According to the documentation, any writes to your saved state will only be restored if the app was killed by the OS. This means you will not see any state restoration results unless the OS kills the activity itself (i.e. exiting the app will not result in the state being restored).
5. Caveats
App updates
Saving state is great, but think about what will happen to your app when the app is updated and the resulting state structure changes. For example, the name of the property may stay the same but its meaning may have changed. This means, when the state will be restored, unpredictable behavior may occur. This does not necessarily mean restoration will fail, but that the logic may be affected. On Android, the system will clear the saved state for you, but if you persist the state to a file, you have to keep track of this yourself.

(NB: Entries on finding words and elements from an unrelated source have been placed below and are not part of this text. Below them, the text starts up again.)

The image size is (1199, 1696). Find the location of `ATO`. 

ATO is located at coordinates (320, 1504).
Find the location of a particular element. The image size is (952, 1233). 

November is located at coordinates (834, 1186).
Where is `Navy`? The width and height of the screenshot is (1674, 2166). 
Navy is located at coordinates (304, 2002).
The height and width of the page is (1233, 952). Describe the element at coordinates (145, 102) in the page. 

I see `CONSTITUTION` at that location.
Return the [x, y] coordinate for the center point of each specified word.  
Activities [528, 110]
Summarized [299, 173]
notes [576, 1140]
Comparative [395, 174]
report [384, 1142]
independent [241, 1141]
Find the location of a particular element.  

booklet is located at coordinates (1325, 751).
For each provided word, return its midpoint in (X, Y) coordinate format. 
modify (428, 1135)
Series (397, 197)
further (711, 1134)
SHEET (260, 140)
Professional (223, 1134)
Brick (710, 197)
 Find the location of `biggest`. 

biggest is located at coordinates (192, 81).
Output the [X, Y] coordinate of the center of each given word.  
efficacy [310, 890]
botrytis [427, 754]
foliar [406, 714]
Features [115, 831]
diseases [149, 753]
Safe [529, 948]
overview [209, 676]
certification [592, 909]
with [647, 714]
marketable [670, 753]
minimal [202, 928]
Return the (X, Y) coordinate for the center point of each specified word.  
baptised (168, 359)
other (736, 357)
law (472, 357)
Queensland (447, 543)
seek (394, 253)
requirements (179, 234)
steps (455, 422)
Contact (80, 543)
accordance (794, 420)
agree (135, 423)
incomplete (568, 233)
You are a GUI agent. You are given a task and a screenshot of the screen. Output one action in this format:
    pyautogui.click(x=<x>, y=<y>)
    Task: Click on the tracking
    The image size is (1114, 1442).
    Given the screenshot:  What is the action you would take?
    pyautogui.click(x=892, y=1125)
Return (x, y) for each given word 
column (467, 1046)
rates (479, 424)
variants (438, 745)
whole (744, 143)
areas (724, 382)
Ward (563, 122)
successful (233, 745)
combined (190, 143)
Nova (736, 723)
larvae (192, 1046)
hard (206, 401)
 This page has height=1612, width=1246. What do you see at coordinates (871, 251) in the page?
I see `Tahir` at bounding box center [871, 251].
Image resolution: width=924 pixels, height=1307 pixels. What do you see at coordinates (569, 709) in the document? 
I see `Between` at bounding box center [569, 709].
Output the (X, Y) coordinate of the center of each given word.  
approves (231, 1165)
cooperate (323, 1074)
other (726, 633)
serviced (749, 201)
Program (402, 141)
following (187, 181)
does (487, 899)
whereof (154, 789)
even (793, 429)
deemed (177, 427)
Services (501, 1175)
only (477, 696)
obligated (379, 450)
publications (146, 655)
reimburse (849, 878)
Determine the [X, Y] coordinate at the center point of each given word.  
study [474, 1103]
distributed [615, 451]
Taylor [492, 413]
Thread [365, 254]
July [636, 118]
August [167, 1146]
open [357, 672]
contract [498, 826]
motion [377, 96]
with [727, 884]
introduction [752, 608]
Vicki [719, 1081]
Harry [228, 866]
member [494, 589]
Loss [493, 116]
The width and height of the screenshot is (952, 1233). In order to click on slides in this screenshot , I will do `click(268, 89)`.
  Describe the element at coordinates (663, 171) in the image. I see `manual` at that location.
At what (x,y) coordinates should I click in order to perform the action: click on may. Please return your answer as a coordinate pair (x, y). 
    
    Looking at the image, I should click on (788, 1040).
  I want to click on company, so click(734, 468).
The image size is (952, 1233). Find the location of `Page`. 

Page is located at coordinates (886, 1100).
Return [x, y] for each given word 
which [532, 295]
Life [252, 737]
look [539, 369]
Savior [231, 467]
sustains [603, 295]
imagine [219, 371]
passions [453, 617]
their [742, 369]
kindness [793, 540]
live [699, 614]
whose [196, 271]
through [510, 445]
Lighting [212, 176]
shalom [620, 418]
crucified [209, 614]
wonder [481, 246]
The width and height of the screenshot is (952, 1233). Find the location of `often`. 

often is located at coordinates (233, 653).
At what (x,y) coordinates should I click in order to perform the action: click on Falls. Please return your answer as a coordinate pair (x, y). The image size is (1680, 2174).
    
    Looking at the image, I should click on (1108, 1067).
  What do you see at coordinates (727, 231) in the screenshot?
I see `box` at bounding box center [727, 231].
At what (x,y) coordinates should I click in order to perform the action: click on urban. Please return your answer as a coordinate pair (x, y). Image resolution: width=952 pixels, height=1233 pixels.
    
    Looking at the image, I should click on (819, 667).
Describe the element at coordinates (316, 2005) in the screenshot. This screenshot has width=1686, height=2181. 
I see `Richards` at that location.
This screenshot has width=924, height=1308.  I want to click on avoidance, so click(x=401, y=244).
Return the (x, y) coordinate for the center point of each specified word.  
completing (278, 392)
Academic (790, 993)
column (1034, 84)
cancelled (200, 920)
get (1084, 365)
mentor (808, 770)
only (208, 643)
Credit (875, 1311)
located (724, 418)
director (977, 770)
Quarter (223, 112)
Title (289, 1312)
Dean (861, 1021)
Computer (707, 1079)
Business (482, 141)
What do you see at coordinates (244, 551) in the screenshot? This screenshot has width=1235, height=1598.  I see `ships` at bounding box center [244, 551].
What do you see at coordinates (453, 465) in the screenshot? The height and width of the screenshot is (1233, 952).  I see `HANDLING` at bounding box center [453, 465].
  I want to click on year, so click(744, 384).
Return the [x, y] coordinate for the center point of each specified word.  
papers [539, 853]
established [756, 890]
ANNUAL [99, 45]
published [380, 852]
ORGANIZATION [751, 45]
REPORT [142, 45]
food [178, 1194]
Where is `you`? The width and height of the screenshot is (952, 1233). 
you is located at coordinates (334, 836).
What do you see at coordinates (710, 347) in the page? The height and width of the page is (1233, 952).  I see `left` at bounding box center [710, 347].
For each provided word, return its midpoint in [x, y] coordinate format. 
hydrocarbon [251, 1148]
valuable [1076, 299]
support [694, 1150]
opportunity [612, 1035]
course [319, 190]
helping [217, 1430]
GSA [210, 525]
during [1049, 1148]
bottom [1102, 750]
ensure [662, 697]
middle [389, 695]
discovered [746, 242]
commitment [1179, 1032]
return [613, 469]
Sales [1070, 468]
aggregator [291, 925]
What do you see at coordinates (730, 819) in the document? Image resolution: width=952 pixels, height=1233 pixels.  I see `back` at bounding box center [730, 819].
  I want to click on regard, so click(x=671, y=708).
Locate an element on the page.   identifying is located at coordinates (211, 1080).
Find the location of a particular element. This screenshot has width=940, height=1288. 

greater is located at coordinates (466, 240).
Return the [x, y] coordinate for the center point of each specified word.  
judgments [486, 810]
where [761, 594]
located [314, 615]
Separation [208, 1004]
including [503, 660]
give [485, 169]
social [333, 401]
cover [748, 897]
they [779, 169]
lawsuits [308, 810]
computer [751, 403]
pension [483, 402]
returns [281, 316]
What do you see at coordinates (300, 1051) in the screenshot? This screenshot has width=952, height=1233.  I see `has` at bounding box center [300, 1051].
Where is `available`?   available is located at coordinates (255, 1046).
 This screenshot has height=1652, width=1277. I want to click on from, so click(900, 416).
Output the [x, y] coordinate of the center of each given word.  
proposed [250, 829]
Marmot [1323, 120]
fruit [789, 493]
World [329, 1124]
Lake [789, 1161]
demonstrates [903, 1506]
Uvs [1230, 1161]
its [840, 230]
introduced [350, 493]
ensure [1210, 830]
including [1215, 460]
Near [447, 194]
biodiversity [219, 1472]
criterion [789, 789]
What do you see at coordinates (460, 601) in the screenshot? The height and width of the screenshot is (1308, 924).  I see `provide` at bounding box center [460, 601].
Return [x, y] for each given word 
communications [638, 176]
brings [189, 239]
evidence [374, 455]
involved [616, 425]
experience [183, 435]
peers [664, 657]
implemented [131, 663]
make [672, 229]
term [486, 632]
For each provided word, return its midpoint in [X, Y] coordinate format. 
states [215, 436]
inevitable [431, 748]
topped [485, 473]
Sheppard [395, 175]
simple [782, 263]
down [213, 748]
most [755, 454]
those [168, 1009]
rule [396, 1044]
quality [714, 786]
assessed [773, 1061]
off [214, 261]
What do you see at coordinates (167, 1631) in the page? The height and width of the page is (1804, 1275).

The best way to solve this would be to clear the saved state (for example, by deleting the directory) on each app update.
You can do this by registering a broadcast receiver or checking if the app was updated upon startup. Implementation of this logic is out of scope of the library.
Crashes and failures
If the app fails for whatever reason, it's important that that may invalidate the state or even result in further crashes. If your app crashes, make sure to invalidate the saved state as well, for example, by using Crashlytics, overriding the main looper to catch fatal exceptions, or any other means.
The library will clear the state when an exception happens in the store and can let you recover from errors, but that is not enough as crashes may happen in other places in your app, such as the UI layer.
Saving sensitive data
If you save the state, you have to think about excluding sensitive data such as passwords and phone numbers
from it. Annotate the serializable state fields with @Transient
, for example, or create a subset of the
state properties that you will save.
Unless you implement savers that encrypt the data, ensure the safety of the user by not storing sensitive data at all.